Exercise aim:
Determine how many lines of the entries include the word "computer", and report that number with no further text.

[Saved entries]

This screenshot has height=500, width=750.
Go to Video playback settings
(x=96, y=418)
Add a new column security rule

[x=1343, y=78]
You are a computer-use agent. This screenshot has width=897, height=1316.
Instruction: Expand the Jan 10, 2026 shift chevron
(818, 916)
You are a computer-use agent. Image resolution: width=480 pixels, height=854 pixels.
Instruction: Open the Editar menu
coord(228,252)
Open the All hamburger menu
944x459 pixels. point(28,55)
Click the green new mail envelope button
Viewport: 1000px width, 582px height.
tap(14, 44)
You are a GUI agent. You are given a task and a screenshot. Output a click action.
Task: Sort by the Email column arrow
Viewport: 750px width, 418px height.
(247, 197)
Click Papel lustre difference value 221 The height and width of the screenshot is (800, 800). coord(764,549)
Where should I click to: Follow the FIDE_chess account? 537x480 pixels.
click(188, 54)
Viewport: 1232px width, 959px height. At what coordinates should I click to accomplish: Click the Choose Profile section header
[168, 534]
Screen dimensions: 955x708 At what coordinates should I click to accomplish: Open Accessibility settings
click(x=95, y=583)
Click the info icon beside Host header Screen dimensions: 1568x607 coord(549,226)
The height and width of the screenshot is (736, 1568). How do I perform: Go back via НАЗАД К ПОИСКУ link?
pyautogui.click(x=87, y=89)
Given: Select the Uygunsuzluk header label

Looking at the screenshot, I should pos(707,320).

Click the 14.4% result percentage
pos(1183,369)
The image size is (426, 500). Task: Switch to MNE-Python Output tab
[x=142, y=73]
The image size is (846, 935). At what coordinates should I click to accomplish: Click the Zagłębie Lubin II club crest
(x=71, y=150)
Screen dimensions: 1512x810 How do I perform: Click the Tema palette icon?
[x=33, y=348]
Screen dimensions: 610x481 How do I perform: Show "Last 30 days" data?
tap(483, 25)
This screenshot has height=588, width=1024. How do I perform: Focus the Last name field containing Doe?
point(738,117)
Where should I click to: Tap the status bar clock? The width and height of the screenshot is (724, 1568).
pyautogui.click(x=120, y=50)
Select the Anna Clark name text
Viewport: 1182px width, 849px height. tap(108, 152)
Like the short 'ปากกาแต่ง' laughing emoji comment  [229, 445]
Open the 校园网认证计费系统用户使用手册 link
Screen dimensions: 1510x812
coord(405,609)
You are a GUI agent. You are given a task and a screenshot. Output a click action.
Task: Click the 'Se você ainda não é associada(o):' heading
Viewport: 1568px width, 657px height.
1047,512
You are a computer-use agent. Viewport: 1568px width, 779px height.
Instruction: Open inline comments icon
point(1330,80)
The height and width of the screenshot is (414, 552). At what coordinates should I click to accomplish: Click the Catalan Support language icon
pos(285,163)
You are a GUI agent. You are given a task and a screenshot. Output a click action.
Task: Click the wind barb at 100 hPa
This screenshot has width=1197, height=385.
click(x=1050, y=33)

Solution to this exercise:
3